The research and development undertaken at the Centre for Technology Infusion contributes to La Trobe University's reputation as one of Australia's leading research universities. Our work is recognised in Australia and around the world.
The core research areas the Centre are in micro-nano electronics and system-on-chip (SOC) design, modelling and simulation, wireless sensor networks, low power embedded systems, web/enterprise software, and data analytics.
If you are interested in undertaking a Masters or PhD research project in these areas with us please contact Dr Aniruddha Desai, Director, Centre for Technology Infusion.
Very high quality factor (Q) passive components for a radio frequency receiver
In this research, very high Q passive components will be designed and implemented using micro-electro-mechanical (MEMS) systems technology to replace off-chip and low Q on-chip components to reduce the power consumption and increase the performance of RF receivers. Such research and implementation of high Q MEMS components is a vital step for the development of RF receivers for current and future applications.
Nano-electro-mechanical (NEM) based resonator for a radio frequency receiver
This project involves the design and implementation of a resonator for a radio frequency receiver based on Nano-electro-mechanical (NEM) technology. NEM components are the systems built at micro level and involve devices with properties into electrical, mechanical and other domains. NEM systems are low cost, have low power consumption, higher performance, reduced size and weight. Thus, using NEM devices will enable a single chip solution for wireless receivers with better performance and low costs.
Power management system for low power nano-scale digital circuits
This project involves the design and implementation of a power management methodology which will control power consumption of a micro-processor. The sub-system will be designed using low-power design time techniques including the near-threshold design technique. A smart power management algorithm will be developed which will monitor the performance of the sub-system in real-time and provide optimum power consumption using real-time power management techniques. The algorithm will be smart enough to choose appropriate low power techniques for standby time.

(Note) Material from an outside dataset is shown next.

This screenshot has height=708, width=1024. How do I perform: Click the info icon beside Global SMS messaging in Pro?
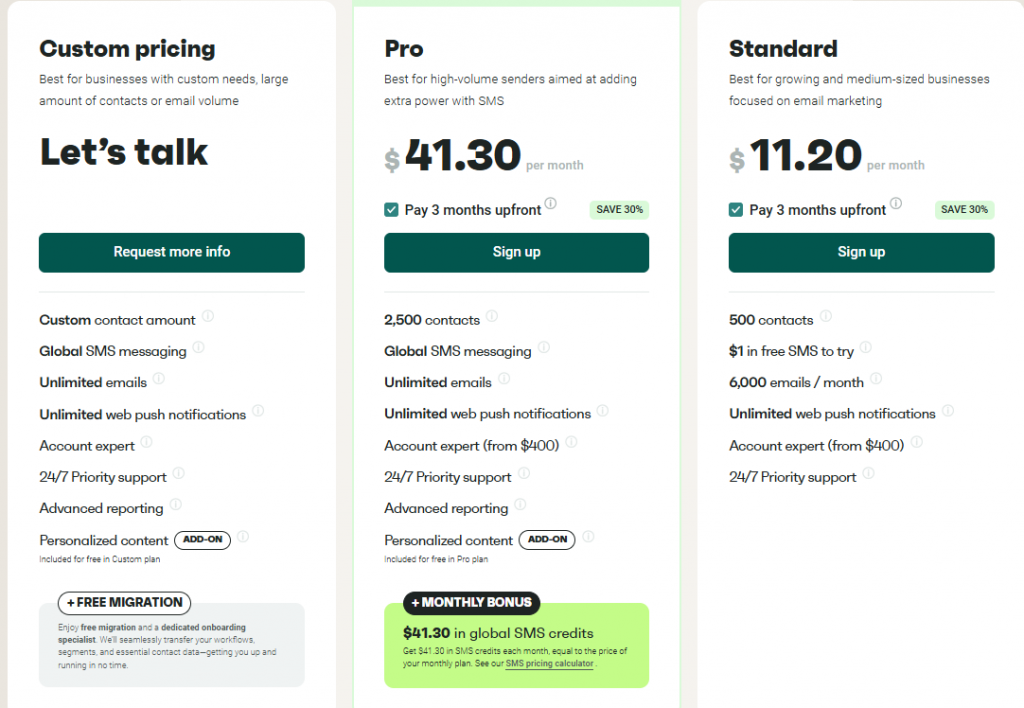(x=543, y=348)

Reconfigurable voltage-controlled oscillator
This research involved the design and implementation of a reconfigurable voltage-controlled oscillator for a multi-standard receiver that satisfies the low power and low phase noise requirements. This was achieved by replacing the off-chip components with the micro-electro-mechanical components.
Ultra low power ADC
In this project, a novel binary search algorithm was proposed to replace the conventional DAC in a traditional SA ADC architecture to significantly reduce the system area and power consumption.
Wireless systems and sensors
Ad-hoc network for vehicle-to-vehicle communication
This project aims to provide greater security and reliability of information and data exchanges among vehicles via vehicle-to-vehicle (V2V) network. To increase connection reliability, this research focuses on an adaptive routing protocol that would support seamless communication between moving vehicles.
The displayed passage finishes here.